HOW TO COMPLETE THIS TASK
Everything below from the line with "Task: Switch to the Scheduling tab" through the line with "Task: Click the Start New Recoloring button" must be retyped exactly, except the pictures.

EXTRACTED INFORMATION
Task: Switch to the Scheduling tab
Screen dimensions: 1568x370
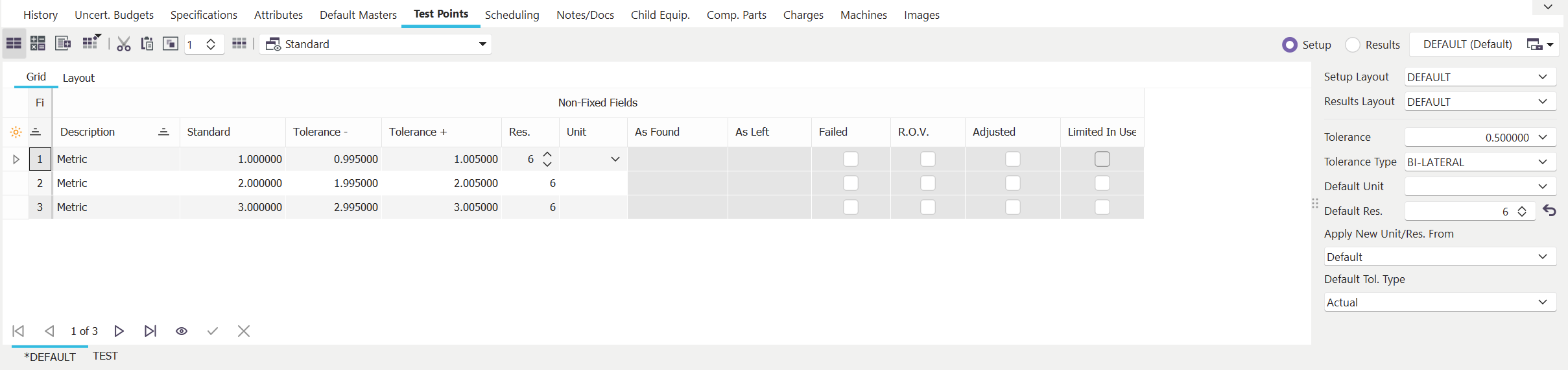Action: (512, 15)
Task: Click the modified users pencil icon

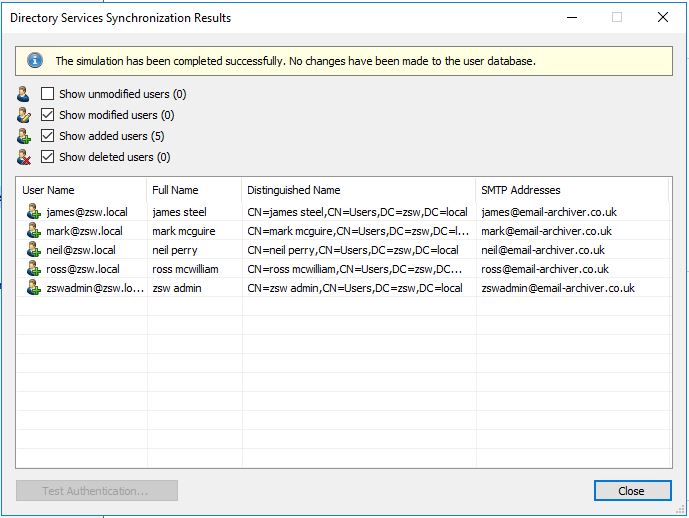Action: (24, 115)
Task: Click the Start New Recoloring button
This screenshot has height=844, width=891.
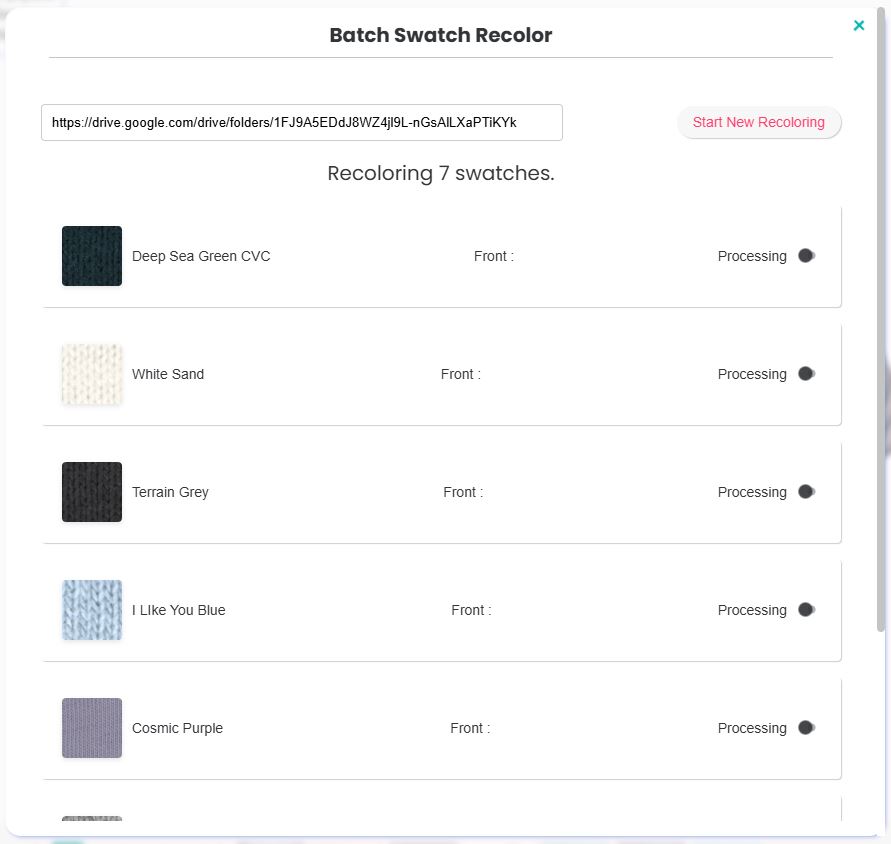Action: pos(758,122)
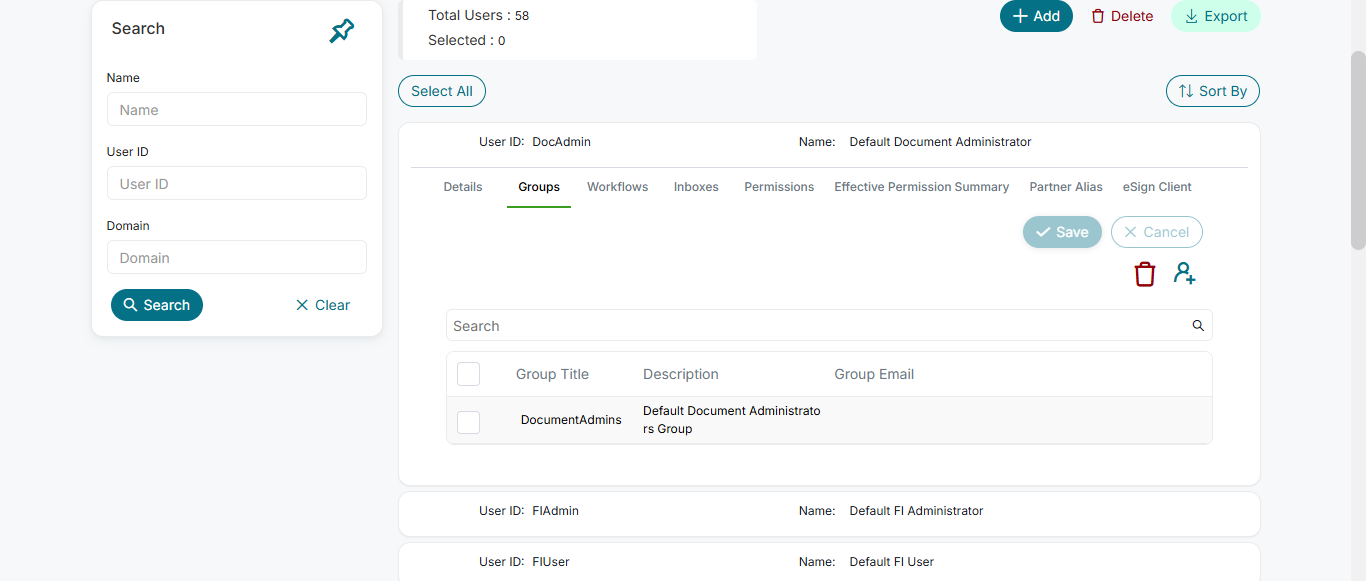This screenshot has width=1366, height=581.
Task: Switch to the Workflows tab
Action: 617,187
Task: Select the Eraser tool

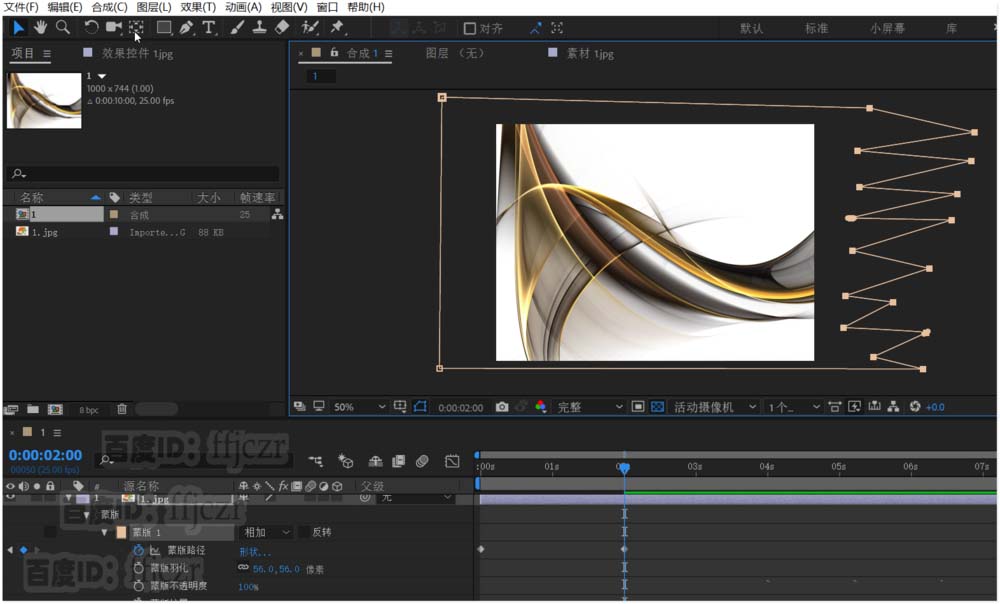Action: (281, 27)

* * *

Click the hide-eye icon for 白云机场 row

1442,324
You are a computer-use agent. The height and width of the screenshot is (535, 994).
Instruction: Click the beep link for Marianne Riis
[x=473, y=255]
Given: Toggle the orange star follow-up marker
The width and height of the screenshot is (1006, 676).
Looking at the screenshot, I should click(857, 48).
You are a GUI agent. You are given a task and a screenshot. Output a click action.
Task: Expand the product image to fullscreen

---

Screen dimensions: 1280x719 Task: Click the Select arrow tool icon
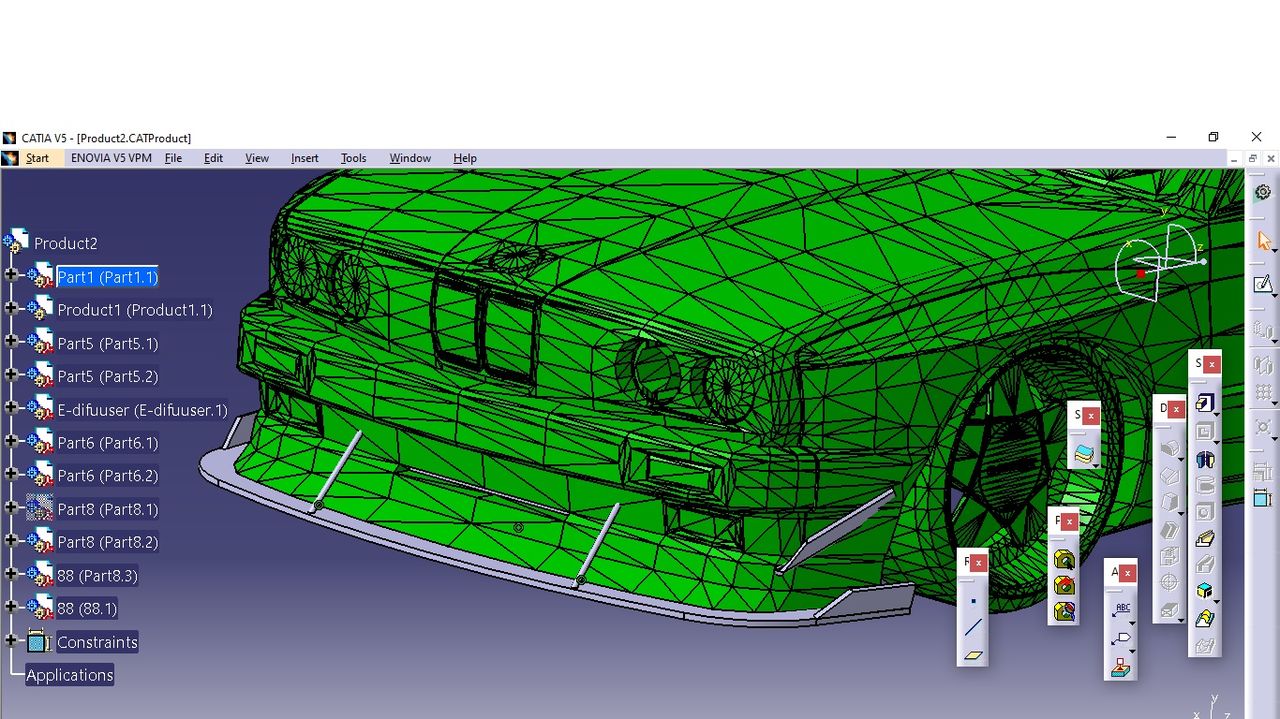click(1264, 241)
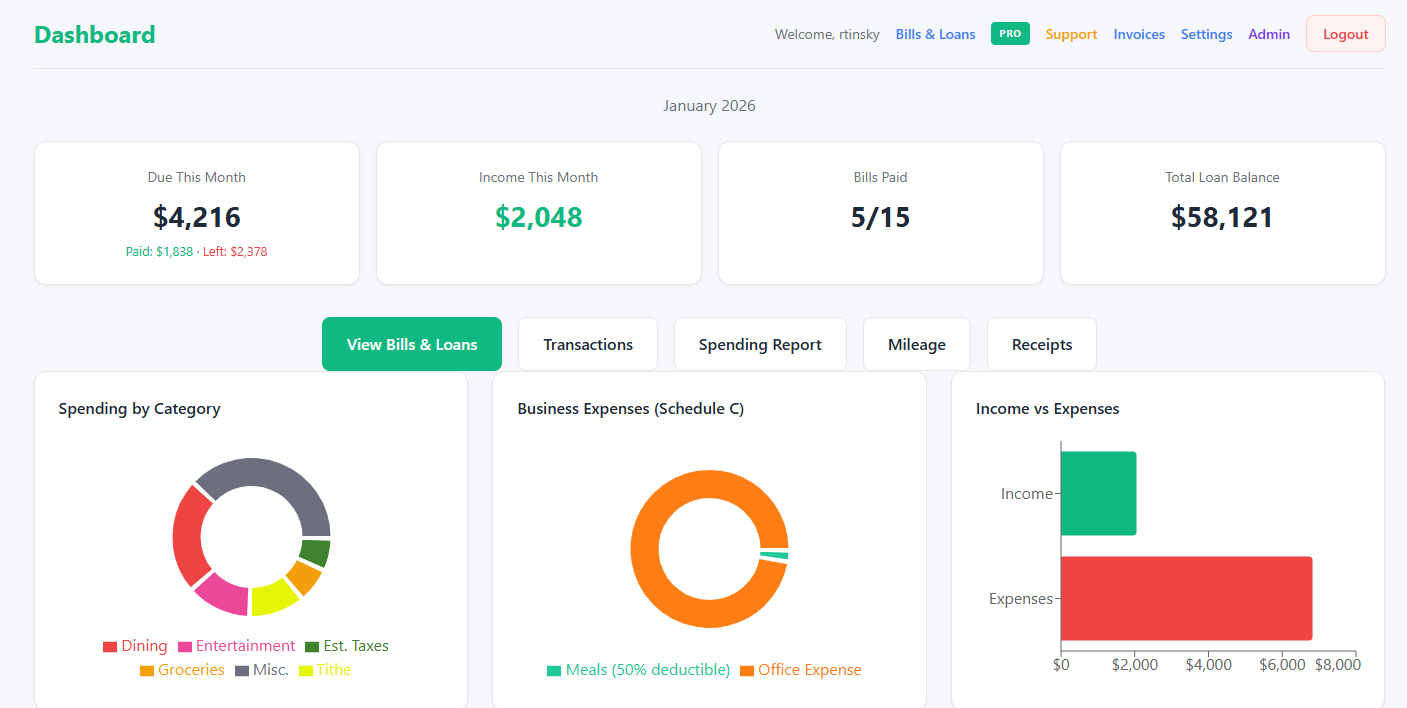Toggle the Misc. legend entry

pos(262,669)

RESULT BELOW
Task: Switch to the Scheduling tab
Screen dimensions: 1568x370
Action: (512, 15)
Task: Click the modified users pencil icon

Action: (24, 115)
Task: Click the Start New Recoloring button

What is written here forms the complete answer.